I- Na sua versão original, o Código Civil fazia uma enumeração selectiva das causas que, pela sua gravidade, justificavam o decretamento do divórcio. O legislador de 1977 (Decreto-Lei 496/77) preferiu enunciar uma cláusula geral, referindo-se genericamente a uma violação culposa dos deveres conjugais que, pela sua gravidade ou reiteração, comprometa a possibilidade da vida em comum.
II- O facto de um cônjuge ter sido suspeito da prática de um crime grave, não pode bastar para se ter como violado o dever de respeito.
Só com a condenação definitiva nasce o fundameto para se pedir o divórcio.

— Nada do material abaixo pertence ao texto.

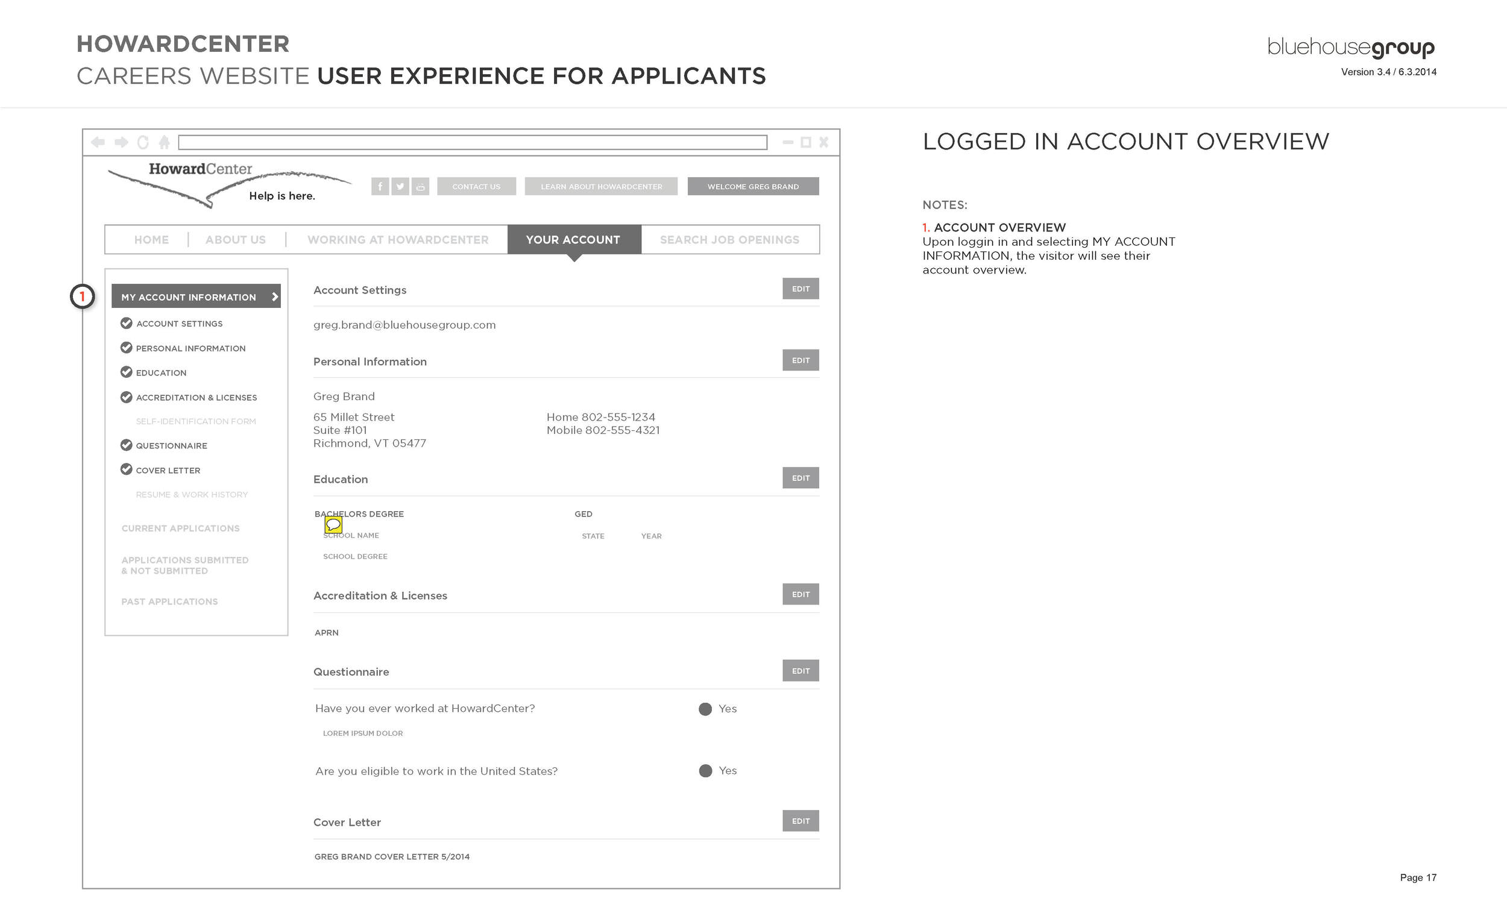Click the page refresh icon
The width and height of the screenshot is (1507, 907).
click(143, 142)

III- Se a acção de divórcio tiver como fundamento, não a suspeita ou a acusação por um crime grave, mas a condenação definitiva em pena grave por crime infamante, decretada em Novembro de 1990, sendo ela proposta em Março de 1991, não pode ter caducado o direito potestativo a requerer o divórcio.

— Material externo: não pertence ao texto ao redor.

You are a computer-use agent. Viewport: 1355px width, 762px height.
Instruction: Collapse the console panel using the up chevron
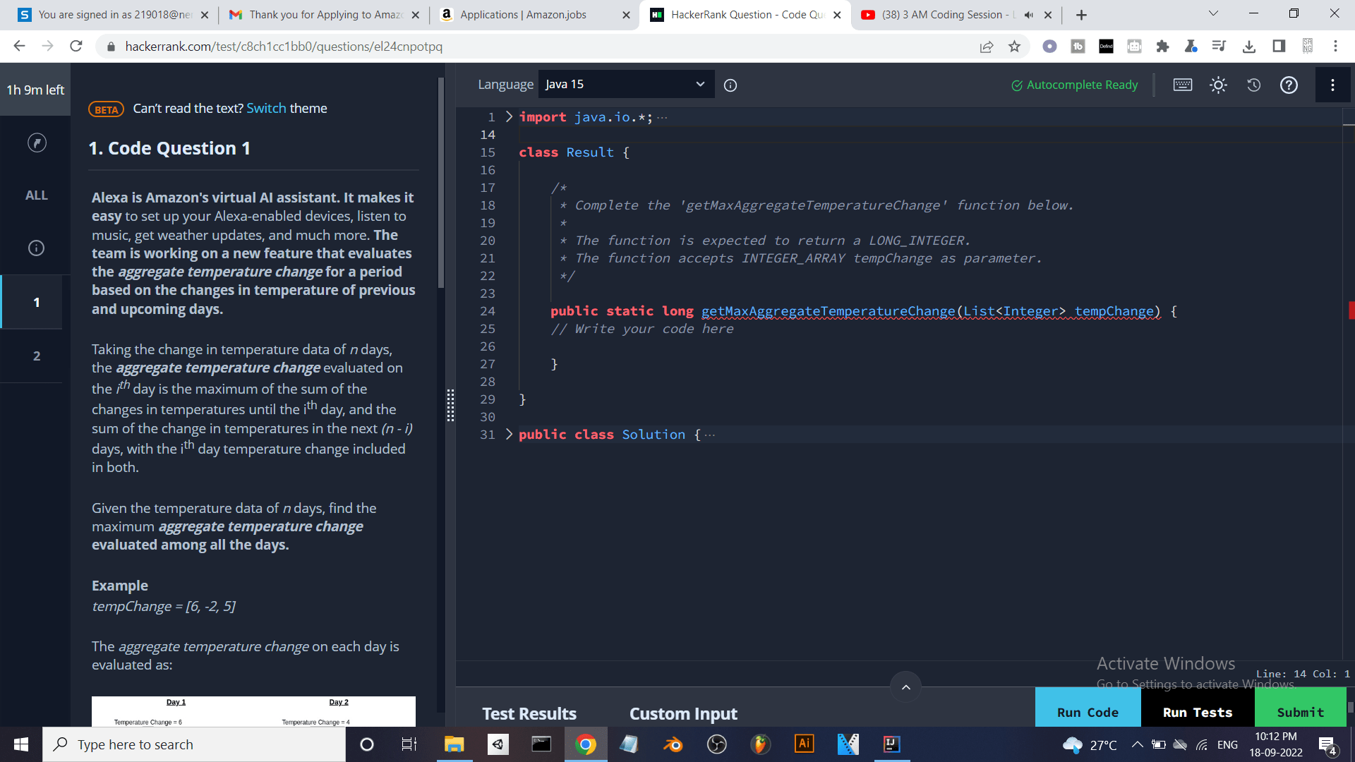pyautogui.click(x=905, y=687)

IV- O comprometimento da possibilidade da vida em comum deve ser avaliado face a um juízo de probabilidade, considerando o efeito duradouro do relacionamento entre os cônjuges, o que implica uma apreciação à luz dos padrões ético-jurídicos dominantes no meio social em que estes se integram, sendo de ponderar as condições objectivas particulares e os efeitos que tenham ocorrido.